> [TASK ITEM]: Give an exact copy of the data that follows, but none of its pictures.

[Dataset entries]

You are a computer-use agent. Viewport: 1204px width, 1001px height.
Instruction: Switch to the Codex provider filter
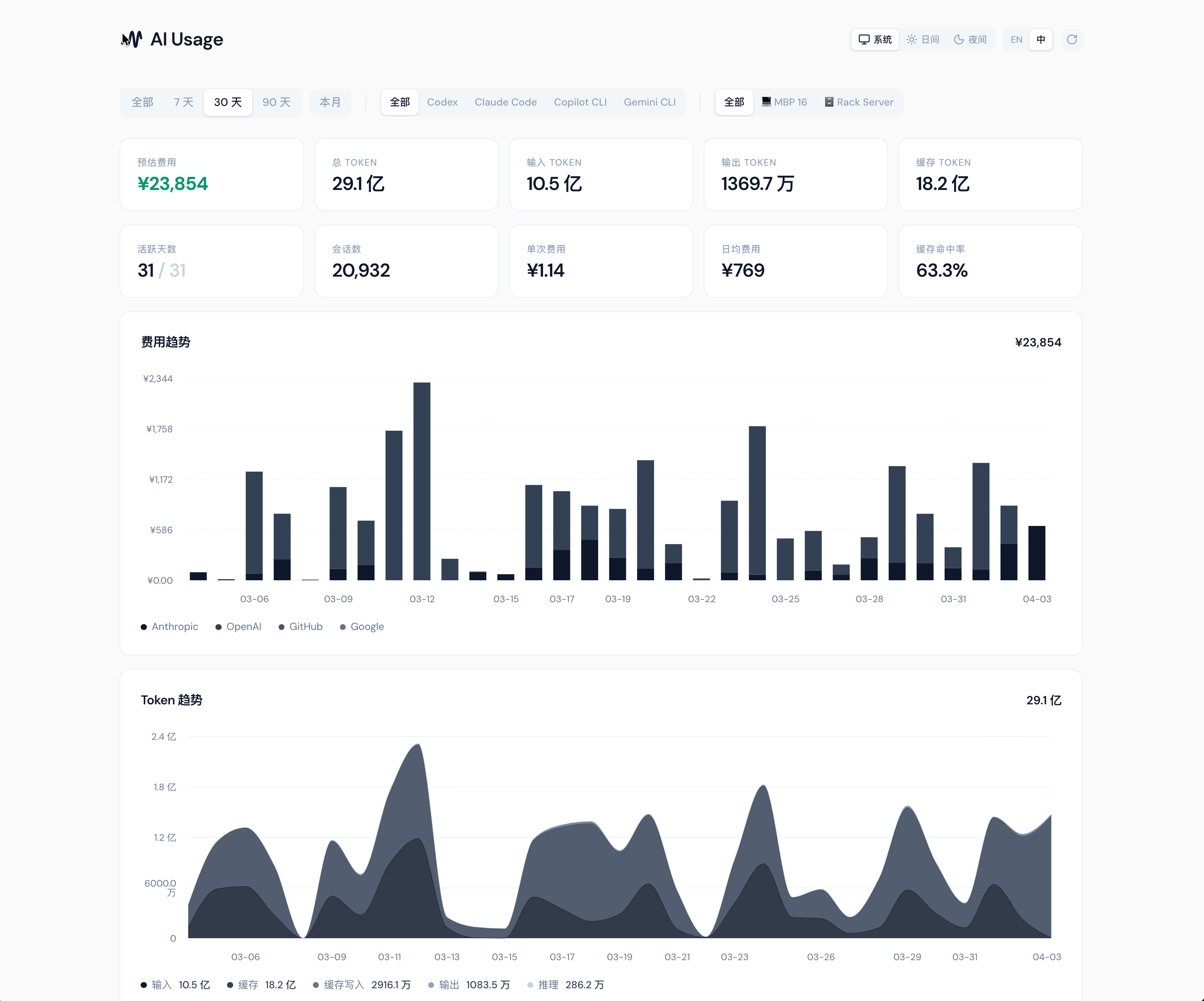click(442, 102)
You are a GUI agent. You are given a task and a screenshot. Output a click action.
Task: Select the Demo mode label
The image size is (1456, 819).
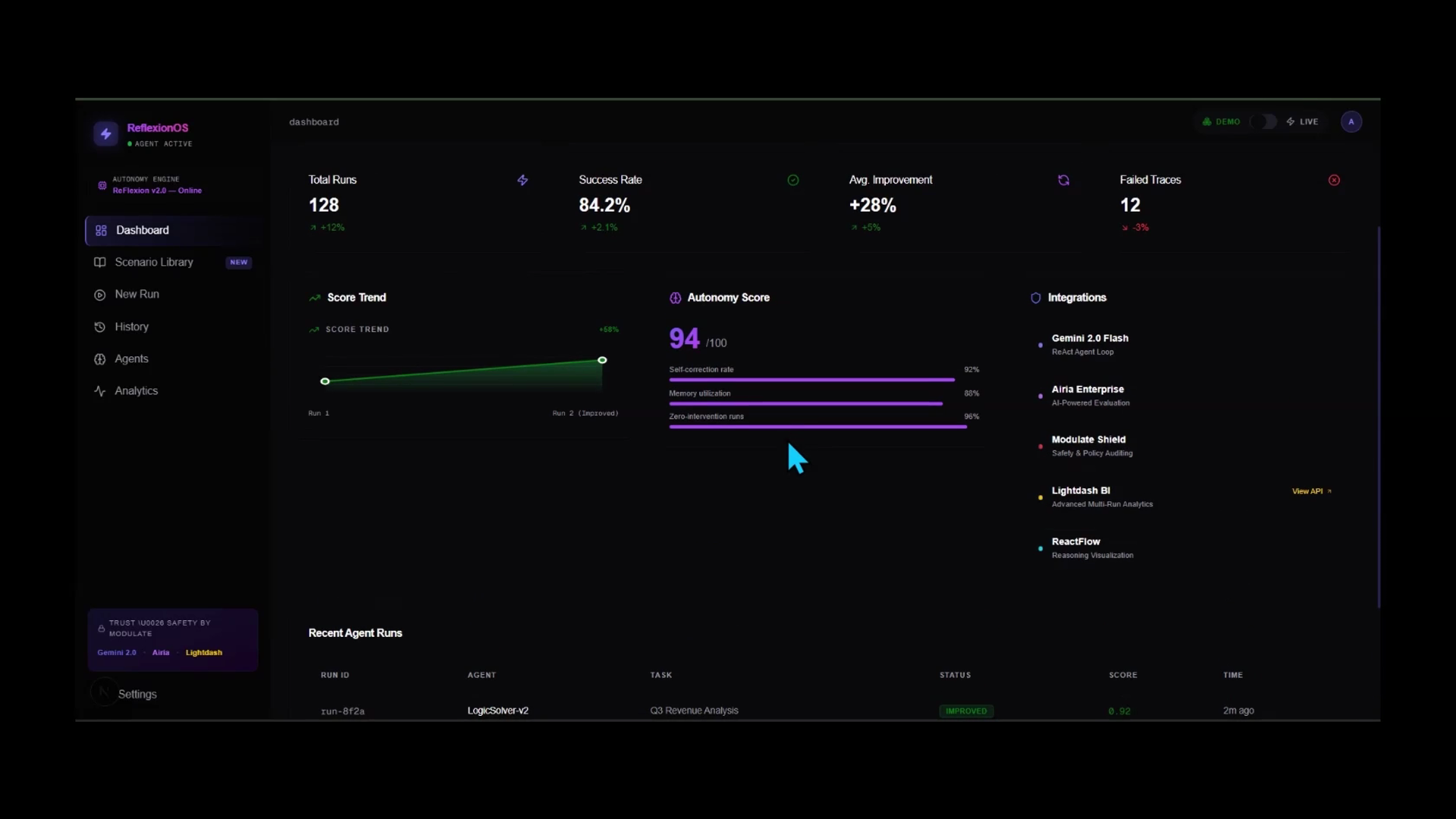(1227, 122)
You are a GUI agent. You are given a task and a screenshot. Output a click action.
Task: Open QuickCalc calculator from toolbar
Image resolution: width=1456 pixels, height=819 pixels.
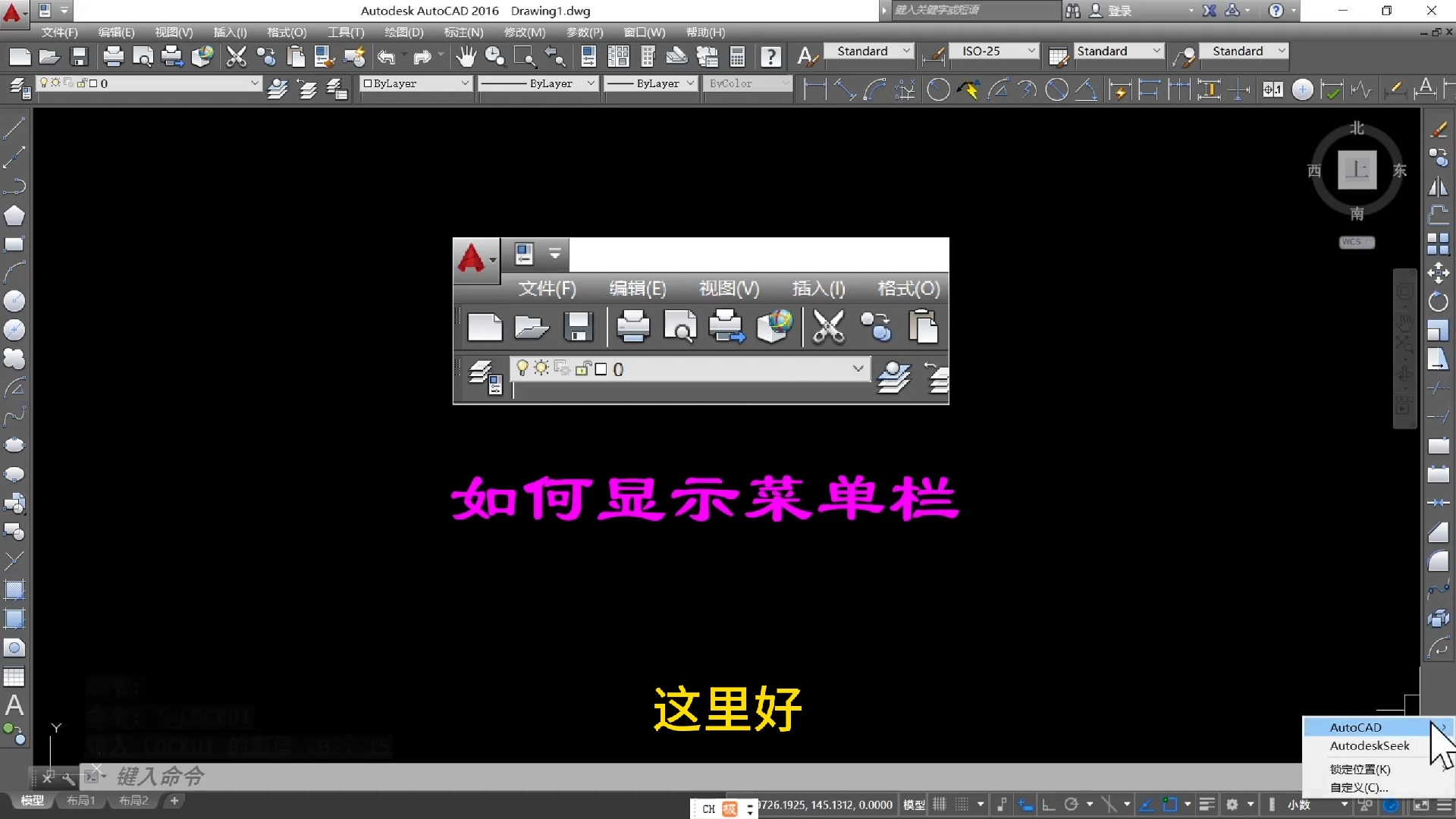(737, 56)
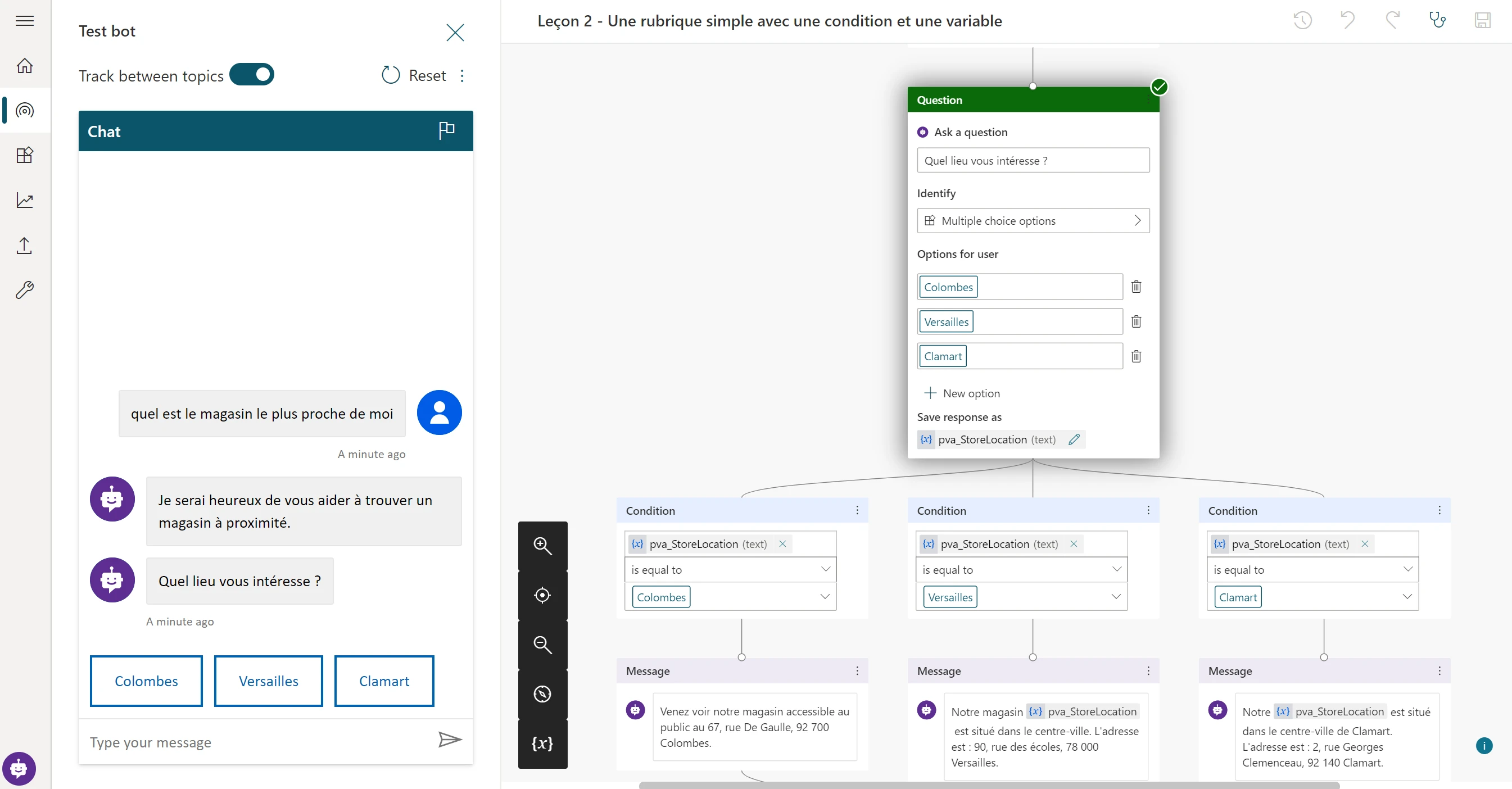Toggle Track between topics switch

pos(252,75)
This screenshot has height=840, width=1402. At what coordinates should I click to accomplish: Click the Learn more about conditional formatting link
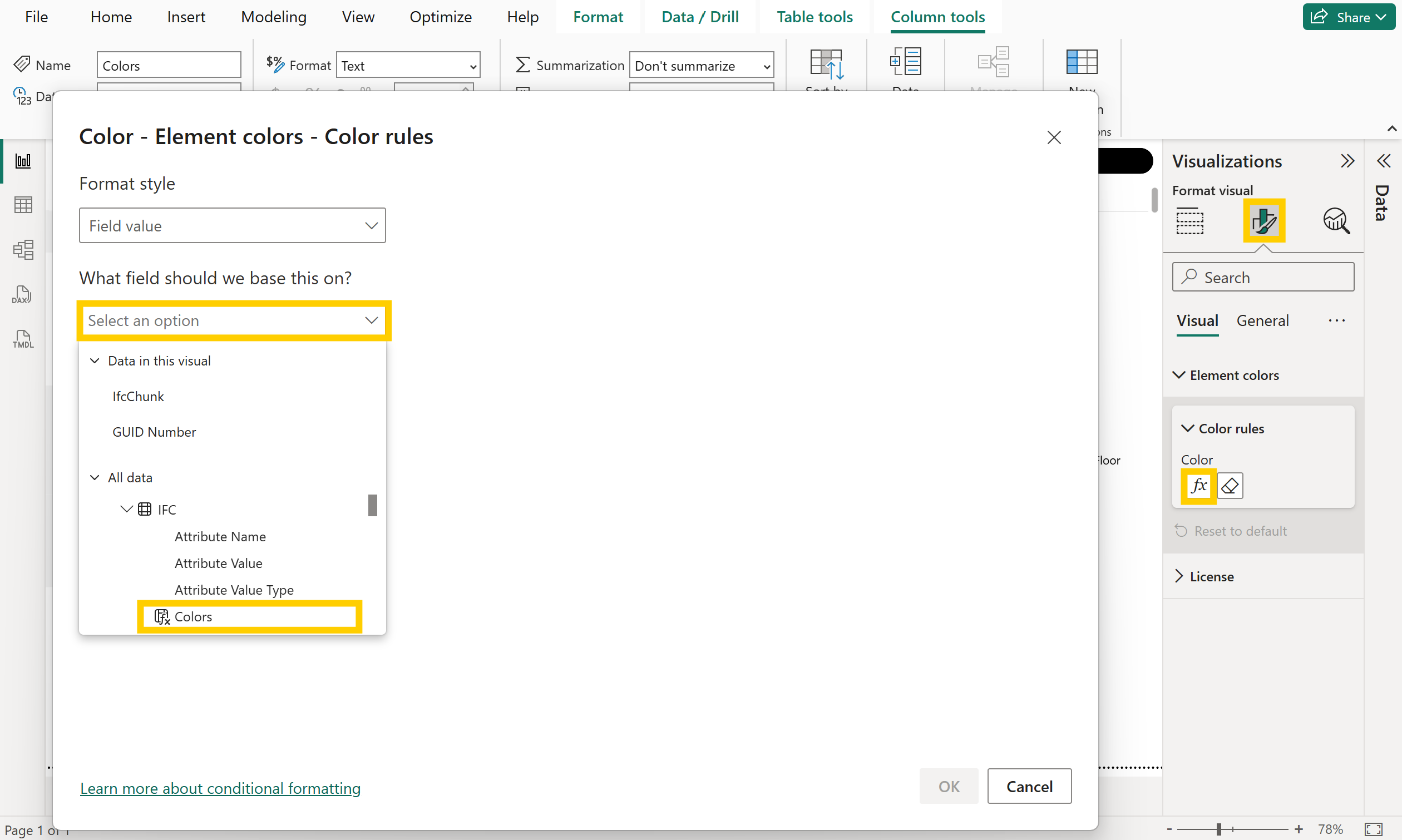(220, 788)
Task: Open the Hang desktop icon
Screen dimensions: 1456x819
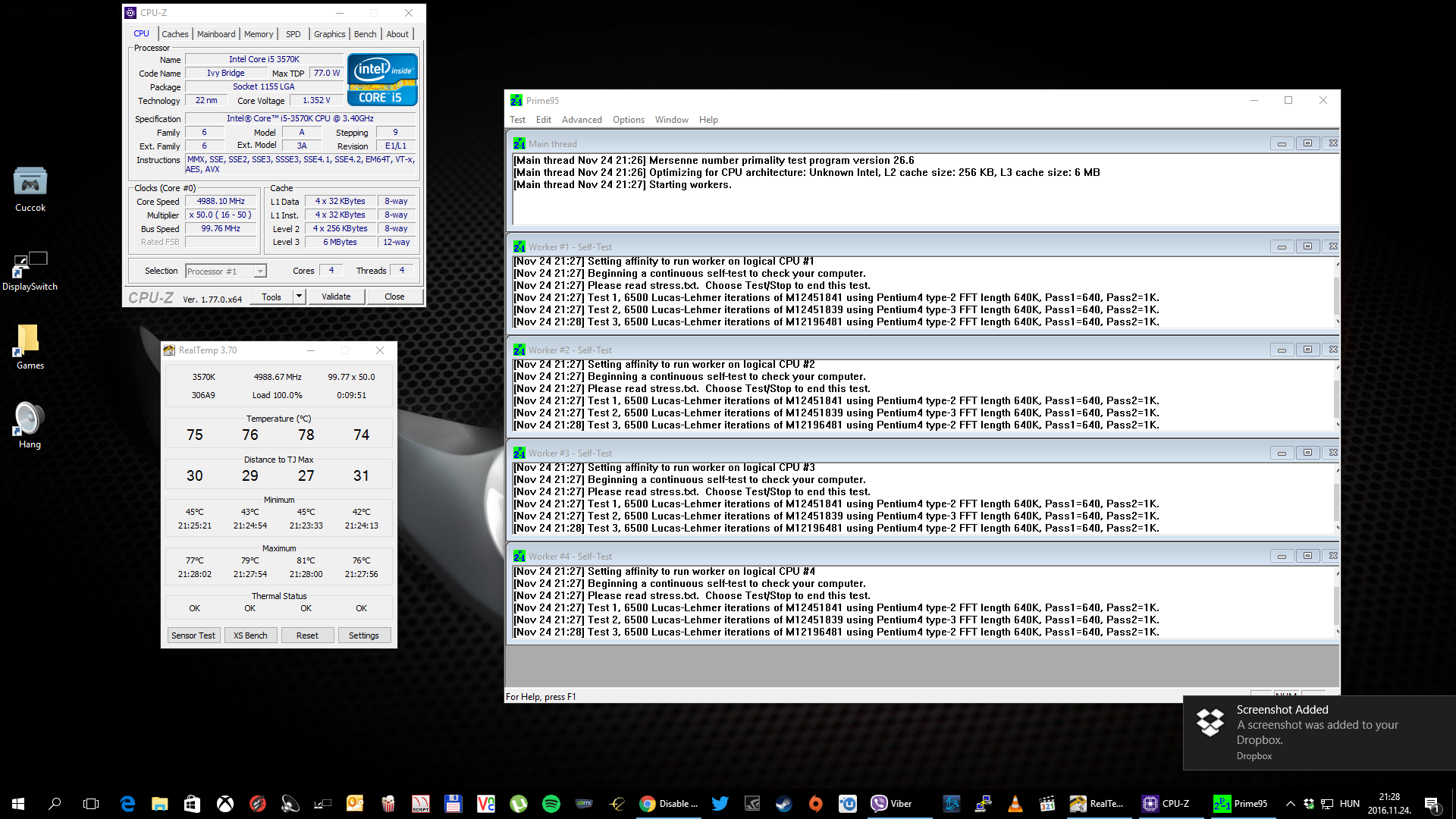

> [ANSWER]:
You are a computer-use agent. Viewport: 1204px width, 1001px height.
Instruction: Switch to the Codex provider filter
click(442, 102)
You are a GUI agent. You are given a task and a screenshot. Output a click action.
Task: Select the Demo mode label
The image size is (1456, 819).
(1227, 122)
You are a GUI agent. You are given a task and a screenshot. Output a click action.
Task: Open QuickCalc calculator from toolbar
Image resolution: width=1456 pixels, height=819 pixels.
(737, 56)
Toggle Track between topics switch

pos(252,75)
This screenshot has height=840, width=1402. At what coordinates should I click to accomplish: Click the Learn more about conditional formatting link
(220, 788)
Task: Open the Hang desktop icon
Screen dimensions: 1456x819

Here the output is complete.